Coordenadora do EducaMídia, programa de educação midiática do Instituto Palavra Aberta

Atire a primeira pedra quem nunca retocou uma foto antes de publicá-la. Na era das redes sociais, alguns ajustes na luz, um filtro para destacar a cor do mar ou truque para desenrugar a pele já não escandalizam ninguém, mas a realeza britânica parece ter ido longe demais.

Esta semana, uma fotografia da princesa de Gales, Kate Middleton, ao lado dos três filhos, desencadeou intenso debate sobre confiabilidade das informações, transparência e jornalismo, num contexto em que ferramentas de edição ou fabricação de imagens tornam-se cada vez mais acessíveis e populares.

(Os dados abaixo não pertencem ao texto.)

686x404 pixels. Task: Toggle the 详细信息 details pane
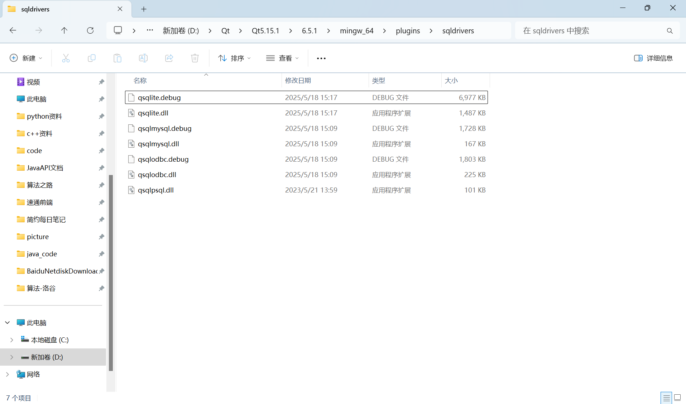(654, 58)
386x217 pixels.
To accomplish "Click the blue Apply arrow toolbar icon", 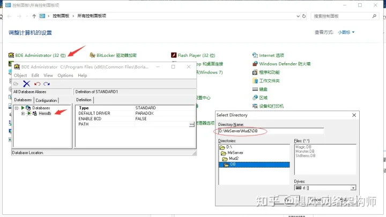I will [x=47, y=84].
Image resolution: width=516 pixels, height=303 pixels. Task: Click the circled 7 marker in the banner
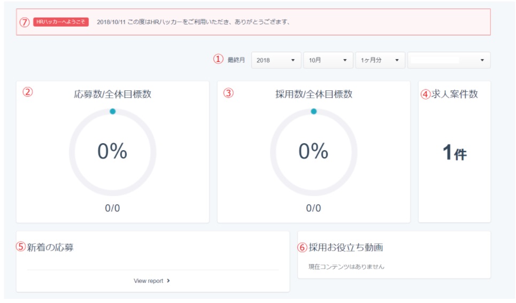[x=24, y=22]
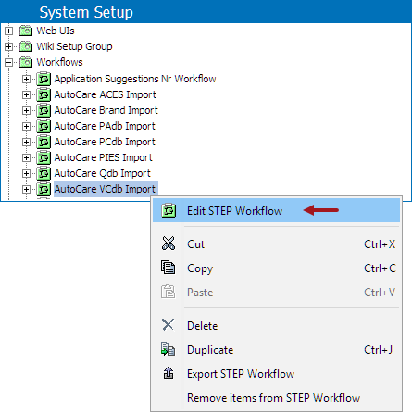
Task: Collapse the Workflows tree node
Action: [8, 63]
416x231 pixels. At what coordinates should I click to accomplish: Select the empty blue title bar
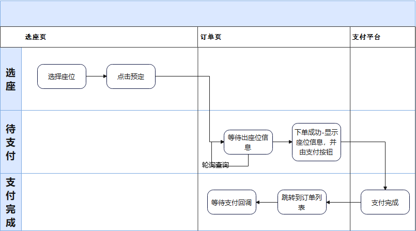click(208, 13)
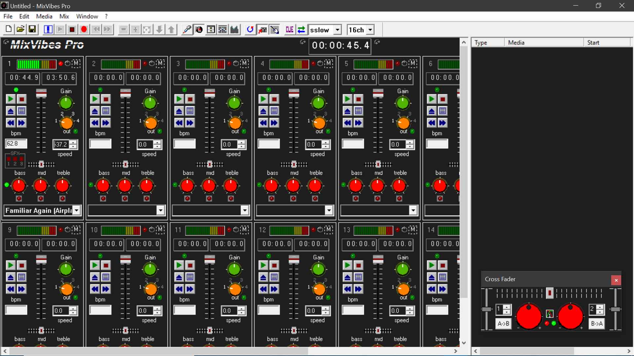Click the Save floppy disk icon
Viewport: 634px width, 356px height.
[32, 30]
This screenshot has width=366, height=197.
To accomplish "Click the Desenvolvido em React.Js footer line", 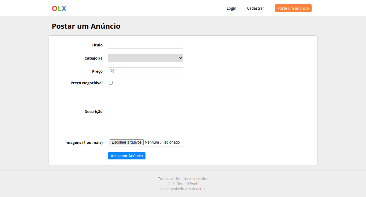I will pyautogui.click(x=183, y=189).
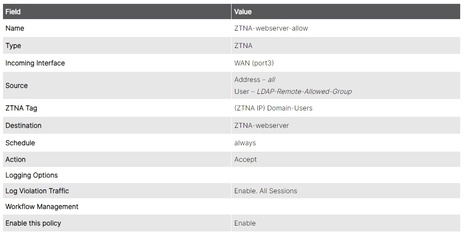This screenshot has width=467, height=234.
Task: Click the Logging Options section heading
Action: (x=32, y=175)
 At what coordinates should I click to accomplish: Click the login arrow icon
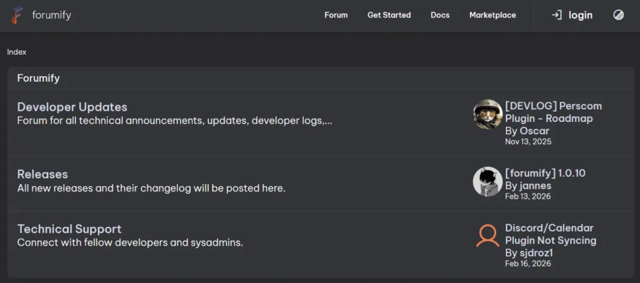(x=556, y=15)
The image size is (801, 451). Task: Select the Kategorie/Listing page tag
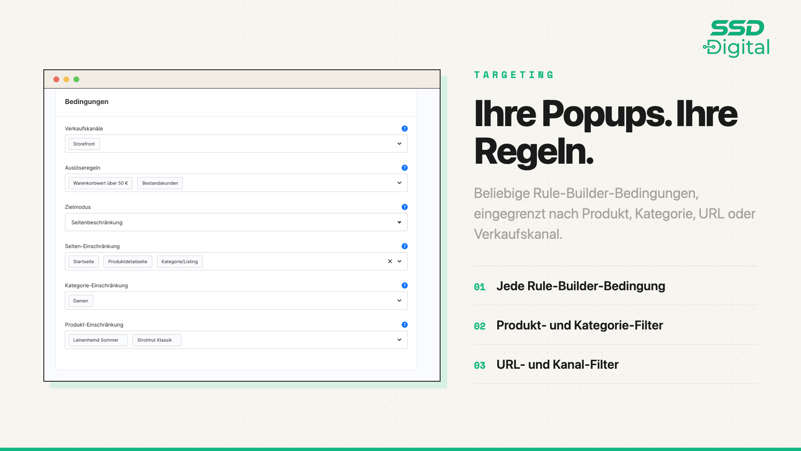(x=179, y=262)
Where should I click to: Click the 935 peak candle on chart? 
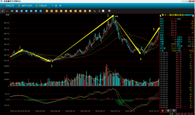click(113, 19)

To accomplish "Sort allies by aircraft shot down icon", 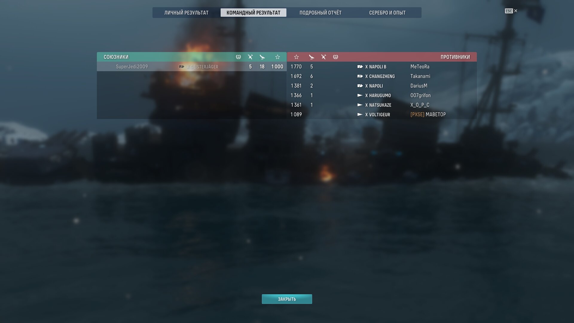I will (262, 57).
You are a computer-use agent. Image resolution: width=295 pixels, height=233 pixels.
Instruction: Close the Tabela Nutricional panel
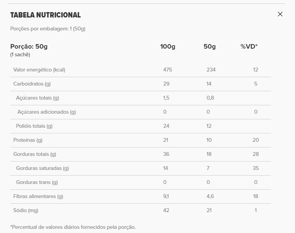pyautogui.click(x=280, y=14)
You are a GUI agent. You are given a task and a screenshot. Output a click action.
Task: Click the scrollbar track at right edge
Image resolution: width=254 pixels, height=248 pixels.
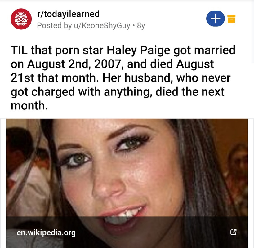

A foto em questão, divulgada por canais oficiais da monarquia, era a primeira "aparição" de Kate desde meados de janeiro, quando foi submetida a uma cirurgia sobre a qual pouco se sabe, e serviu para alimentar boatos e teorias da conspiração ao invés de acalmá-los. Indícios de manipulação não demoraram a aparecer, incluindo falhas no desenho do piso, no acabamento das roupas, no contorno dos cabelos e até na vegetação (não condizente com a estação do ano).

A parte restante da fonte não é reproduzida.